Assignment
Reproduce the blog post on the favorite movie of summer 2007 word for word, in full.

Document extract
Wednesday, October 17, 2007

My Favorite Movie of Summer 2007



To better understand why Live Free Or Die Hard was the summer's best, most gratifying movie it helps to understand the terms by which its predecessor, Die Hard With A Vengeance, the third in the series, was such a disappointment.

...With A Vengeance was fundamentally different than the two previous Die Hard films in several ways, though the obvious ones are not the most significant. Obviously: Die Hard 3 is set outside a confined space and a partner/buddy character is also given a more significant role. These elements certainly contribute to it not feeling like a Die Hard movie, but they are not the reason it sucks.

The latest film is set in an even more expansive milieu (stretching over several cities) but its individual action scenes all take place in very specific, and generally enclosed, settings. This is important because it contributes to the sense that what makes a Die Hard movie is not the sense of enclosure per se, but rather John McClane's sense of lone-ness. He acts not not because of any moral imperative, but because he's the only one who can. (There was really nothing at stake for him in With A Vengeance, and thus no real answer to the question why doesn't he just go home?)

The newest film also pairs him with a partner who drives plot as much as provides comic relief. Justin Long is actually quite good in this role (not that I doubted his latent ability, but I did doubt the conception of the character). John McClane has allies both of the first two films, too. In the third, though, he's frequently, comedically antagonistic towards those helpers. He and Samuel L. Jackson's character forge a friendship of sorts, but they still yell t each other a lot and argue about racial politics. Hearing John McClane express opinions (let alone quasi-conservative ones, or ones that make him sound like a complete asshole) is jarring in Vengeance because in the previous films he's been too preoccupied with having to survive in the here-and-now to complain about relatively abstract notions. A similar kind of thing happens in Live Free, when he argues with Justin Long over musical tastes. Fortunately, this is only a momentary lapse in judgment.

Recorded information
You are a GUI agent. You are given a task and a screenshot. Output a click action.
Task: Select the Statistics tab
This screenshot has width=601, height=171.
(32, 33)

Exercise answer
Wednesday, October 17, 2007

My Favorite Movie of Summer 2007



To better understand why Live Free Or Die Hard was the summer's best, most gratifying movie it helps to understand the terms by which its predecessor, Die Hard With A Vengeance, the third in the series, was such a disappointment.

...With A Vengeance was fundamentally different than the two previous Die Hard films in several ways, though the obvious ones are not the most significant. Obviously: Die Hard 3 is set outside a confined space and a partner/buddy character is also given a more significant role. These elements certainly contribute to it not feeling like a Die Hard movie, but they are not the reason it sucks.

The latest film is set in an even more expansive milieu (stretching over several cities) but its individual action scenes all take place in very specific, and generally enclosed, settings. This is important because it contributes to the sense that what makes a Die Hard movie is not the sense of enclosure per se, but rather John McClane's sense of lone-ness. He acts not not because of any moral imperative, but because he's the only one who can. (There was really nothing at stake for him in With A Vengeance, and thus no real answer to the question why doesn't he just go home?)

The newest film also pairs him with a partner who drives plot as much as provides comic relief. Justin Long is actually quite good in this role (not that I doubted his latent ability, but I did doubt the conception of the character). John McClane has allies both of the first two films, too. In the third, though, he's frequently, comedically antagonistic towards those helpers. He and Samuel L. Jackson's character forge a friendship of sorts, but they still yell t each other a lot and argue about racial politics. Hearing John McClane express opinions (let alone quasi-conservative ones, or ones that make him sound like a complete asshole) is jarring in Vengeance because in the previous films he's been too preoccupied with having to survive in the here-and-now to complain about relatively abstract notions. A similar kind of thing happens in Live Free, when he argues with Justin Long over musical tastes. Fortunately, this is only a momentary lapse in judgment.